No teste, um deles transportou 350 toneladas a 60 quilômetros por hora (37 milhas por hora) em um gradiente de 1 em 55, desenvolvendo 2.650 cavalos de potência indicados (1.980 quilowatts). Apesar das rodas acopladas de 1.530 milímetros (60,24 polegadas) de diâmetro relativamente pequenas, uma velocidade de 115 quilômetros por hora (71 milhas por hora) foi alcançada com a mesma carga em pista plana. Em serviço normal, sua velocidade máxima era restrita a 80 quilômetros por hora (50 milhas por hora) por conta da pista leve em uso na época e eles eram capazes de transportar 280 toneladas a 60 quilômetros por hora (37 milhas por hora) até 1 em 55 gradientes longos.

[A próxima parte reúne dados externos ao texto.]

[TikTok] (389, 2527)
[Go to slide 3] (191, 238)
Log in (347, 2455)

Quando comparadas a outras locomotivas a vapor NSB, essas locomotivas tiveram vida útil curta e todas foram baixadas em 1958, após a chegada das locomotivas a diesel da classe Di3 na linha Dovre .

Romênia

CFR 142.072 no Museu Reşiţa

Quando os romenos procuraram uma poderosa locomotiva de passageiros para servir nas linhas principais de Căile Ferate Române (CFR) através dos Cárpatos , eles decidiram pela Classe 214 da Austrian Federal Railways (BBÖ). Eles compraram os desenhos da Áustria e 79 locomotivas do mesmo tipo foram construídos sob licença em sua nova moderna Malaxa e Reşiţa Works na Romênia. Essas locomotivas 2-8-4 entraram em serviço como classe CFR 142.000. Em 1939, um lote foi construído com válvulas Caprotti em vez de válvulas Lentz , mas como algumas delas foram posteriormente observadas com engrenagens de válvulas Lentz, a engrenagem italiana presumivelmente foi removida.[4]

Essas locomotivas provaram ser adequadas para as condições romenas, sendo de dimensões amplas, carga por eixo moderada, motores simples de dois cilindros de 650 milímetros (25,59 polegadas) de diâmetro com um curso de 720 milímetros (28,35 polegadas) e 1.940 milímetros (76,38 polegadas) de diâmetro rodas acopladas. O peso total em funcionamento foi de 123,5 toneladas, sendo 72,1 toneladas de peso adesivo.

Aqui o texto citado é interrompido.